##### Data shown #####

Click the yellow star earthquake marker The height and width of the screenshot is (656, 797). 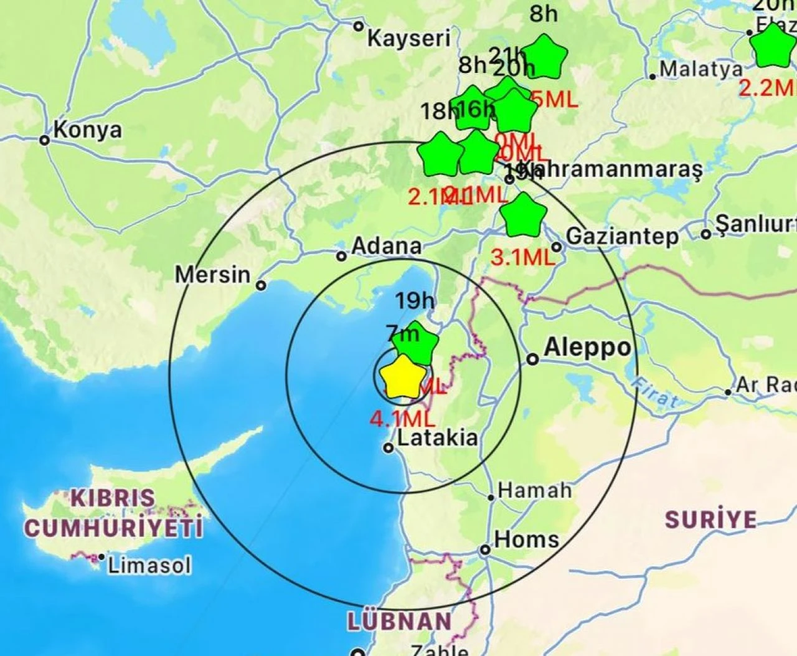(x=403, y=378)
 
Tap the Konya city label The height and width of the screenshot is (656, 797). (x=88, y=130)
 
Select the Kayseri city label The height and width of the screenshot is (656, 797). (x=408, y=39)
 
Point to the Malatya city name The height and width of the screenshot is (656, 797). (x=702, y=69)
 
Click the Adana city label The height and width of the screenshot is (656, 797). (x=386, y=246)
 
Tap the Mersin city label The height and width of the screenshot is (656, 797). (x=212, y=274)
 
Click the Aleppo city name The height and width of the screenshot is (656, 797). (x=587, y=348)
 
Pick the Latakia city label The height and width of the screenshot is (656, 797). (x=438, y=438)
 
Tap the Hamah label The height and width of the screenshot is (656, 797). (x=535, y=490)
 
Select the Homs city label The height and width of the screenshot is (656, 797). (x=526, y=539)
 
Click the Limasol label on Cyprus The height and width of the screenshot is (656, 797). (x=149, y=566)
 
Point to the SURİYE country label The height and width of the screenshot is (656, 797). (x=710, y=520)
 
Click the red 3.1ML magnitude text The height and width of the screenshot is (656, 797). (x=522, y=257)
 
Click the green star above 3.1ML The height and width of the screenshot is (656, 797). (x=523, y=216)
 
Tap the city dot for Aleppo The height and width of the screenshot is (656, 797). (x=532, y=359)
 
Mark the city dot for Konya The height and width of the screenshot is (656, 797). (x=45, y=140)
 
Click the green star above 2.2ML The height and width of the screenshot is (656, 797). (x=773, y=47)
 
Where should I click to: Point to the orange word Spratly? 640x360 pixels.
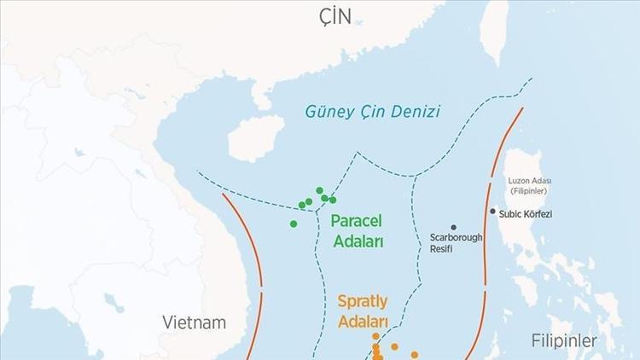[x=364, y=301]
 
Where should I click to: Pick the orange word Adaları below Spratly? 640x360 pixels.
[x=364, y=322]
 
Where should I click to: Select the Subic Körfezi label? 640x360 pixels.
[x=526, y=214]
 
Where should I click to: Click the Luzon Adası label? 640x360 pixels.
[x=531, y=181]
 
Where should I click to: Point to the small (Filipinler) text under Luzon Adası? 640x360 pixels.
[x=531, y=192]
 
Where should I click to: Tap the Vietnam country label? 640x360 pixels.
[x=195, y=322]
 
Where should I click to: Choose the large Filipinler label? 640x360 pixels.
[x=564, y=340]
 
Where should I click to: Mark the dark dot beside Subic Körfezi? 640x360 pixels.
[x=493, y=212]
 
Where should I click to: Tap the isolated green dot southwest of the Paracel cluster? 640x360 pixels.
[x=294, y=224]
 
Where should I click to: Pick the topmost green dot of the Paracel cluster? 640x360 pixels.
[x=319, y=190]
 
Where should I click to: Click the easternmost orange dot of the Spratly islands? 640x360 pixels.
[x=415, y=354]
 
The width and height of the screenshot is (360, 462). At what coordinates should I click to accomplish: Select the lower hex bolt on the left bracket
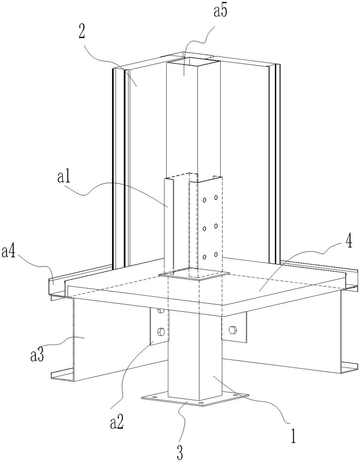pos(160,332)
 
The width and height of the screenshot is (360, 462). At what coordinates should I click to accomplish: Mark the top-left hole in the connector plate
pos(204,200)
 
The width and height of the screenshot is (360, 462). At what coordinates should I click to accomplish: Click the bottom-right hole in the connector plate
pos(216,254)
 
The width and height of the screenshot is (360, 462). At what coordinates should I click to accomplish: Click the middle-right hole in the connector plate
pos(216,226)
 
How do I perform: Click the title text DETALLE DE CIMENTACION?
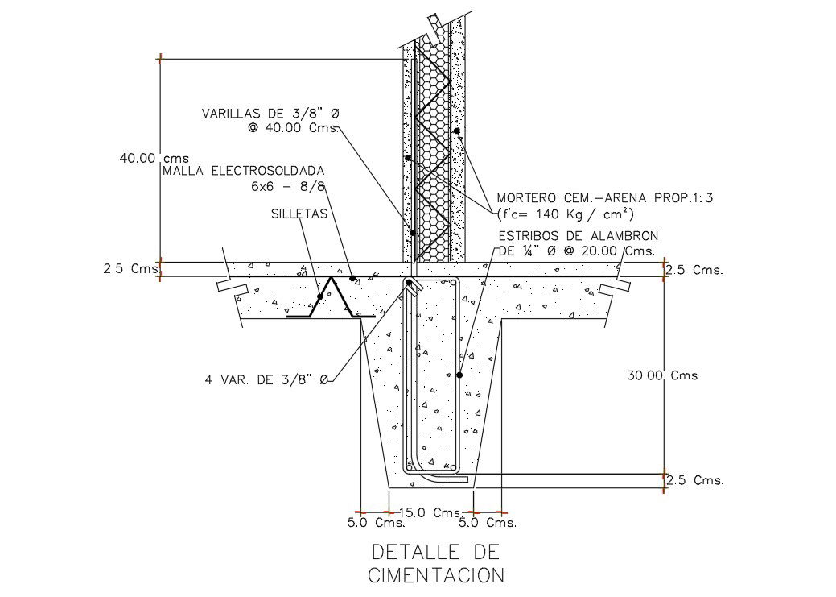point(435,564)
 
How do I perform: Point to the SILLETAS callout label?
point(299,214)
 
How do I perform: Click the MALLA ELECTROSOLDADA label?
point(244,171)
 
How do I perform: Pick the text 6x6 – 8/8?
point(287,186)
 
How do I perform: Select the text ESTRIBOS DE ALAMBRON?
point(579,235)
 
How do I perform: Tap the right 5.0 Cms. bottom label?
point(487,523)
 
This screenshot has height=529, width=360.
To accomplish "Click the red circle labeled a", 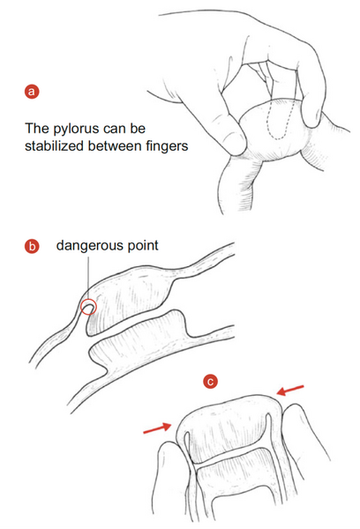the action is [x=32, y=92].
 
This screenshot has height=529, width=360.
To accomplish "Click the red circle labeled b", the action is [x=32, y=246].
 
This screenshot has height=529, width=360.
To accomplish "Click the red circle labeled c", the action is [x=210, y=382].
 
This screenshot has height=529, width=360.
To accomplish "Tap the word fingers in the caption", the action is [x=167, y=146].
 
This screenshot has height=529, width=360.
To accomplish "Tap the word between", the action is [x=116, y=146].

#####

What this task involves:
Copy the lines verbatim, starting with the line containing "Click the green star above 2.2ML" and going on through the line containing "[x=415, y=354]", and leave out the pictures.

Completed task:
Click the green star above 2.2ML The height and width of the screenshot is (656, 797). (x=773, y=47)
 
Where should I click to: Point to the orange word Spratly? 640x360 pixels.
[x=364, y=301]
 
Where should I click to: Pick the orange word Adaları below Spratly? 640x360 pixels.
[x=364, y=322]
 
Where should I click to: Select the Subic Körfezi label? 640x360 pixels.
[x=526, y=214]
 
Where should I click to: Click the Luzon Adası label? 640x360 pixels.
[x=531, y=181]
 
Where should I click to: Point to the small (Filipinler) text under Luzon Adası? 640x360 pixels.
[x=531, y=192]
 
Where should I click to: Tap the Vietnam country label? 640x360 pixels.
[x=195, y=322]
 
Where should I click to: Choose the large Filipinler label? 640x360 pixels.
[x=564, y=340]
 
Where should I click to: Mark the dark dot beside Subic Körfezi? 640x360 pixels.
[x=493, y=212]
 
Where should I click to: Tap the isolated green dot southwest of the Paracel cluster? 640x360 pixels.
[x=294, y=224]
 
Where should I click to: Pick the topmost green dot of the Paracel cluster? 640x360 pixels.
[x=319, y=190]
 
Where should I click to: Click the easternmost orange dot of the Spratly islands? 640x360 pixels.
[x=415, y=354]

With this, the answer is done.